2. Clumsy? Avoid cutting yourself while slicing vegetables by getting someone else to hold them while you chop away.

3. Avoid arguments with the wife about lifting the toilet seat by simply using the sink.

4. A mouse trap, placed on top of your alarm clock, will prevent you from rolling over and going back to
sleep after you hit the snooze button.

5. If you have a bad cough, take a large dose of laxatives, then you will be afraid to cough.

6. Have a bad toothache? Smash your thumb with a hammer and you will forget all about the toothache.

7. Remember: Everyone seems normal until you get to know them.

8. Some people are like slinkies ...They're not really good for anything, but they still bring a smile to your face when you push them down a flight of stairs.
 
loulou1980 said:
1. If you are choking on an ice cube, don't panic. Simply pour a cup of boiling water down your throat and presto! The blockage will be instantly removed.

2. Clumsy? Avoid cutting yourself while slicing vegetables by getting someone else to hold them while you chop away.

3. Avoid arguments with the wife about lifting the toilet seat by simply using the sink.


4. A mouse trap, placed on top of your alarm clock, will prevent you from rolling over and going back to
sleep after you hit the snooze button.

5. If you have a bad cough, take a large dose of laxatives, then you will be afraid to cough.

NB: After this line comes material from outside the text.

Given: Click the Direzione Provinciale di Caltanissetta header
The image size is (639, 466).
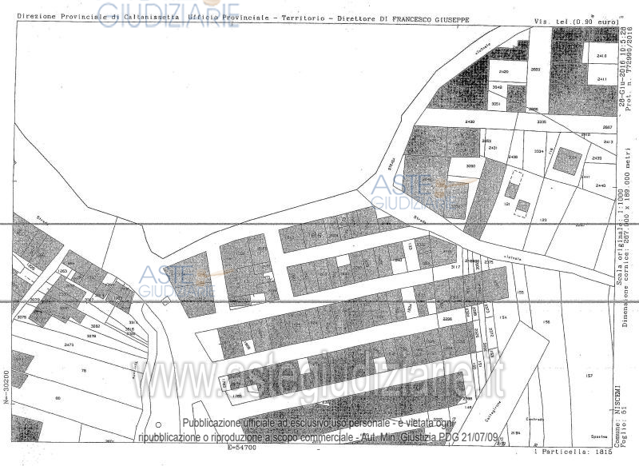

6. Have a bad toothache? Smash your thumb with a hammer and you will forget all about the toothache.

7. Remember: Everyone seems normal until you get to know them.

8. Some people are like slinkies ...They're not really good for anything, but they still bring a smile to your face when you push them down a flight of stairs.


chokes on sandwich :rofl:
 
:rofl: OMG Crying here with laughter. Lover the Alarm clock one thinking it might actually be a good idea :twisted:
 
loulou1980 said:
8. Some people are like slinkies ...They're not really good for anything, but they still bring a smile to your face when you push them down a flight of stairs.

:twisted: That gotta be my favourite one!!!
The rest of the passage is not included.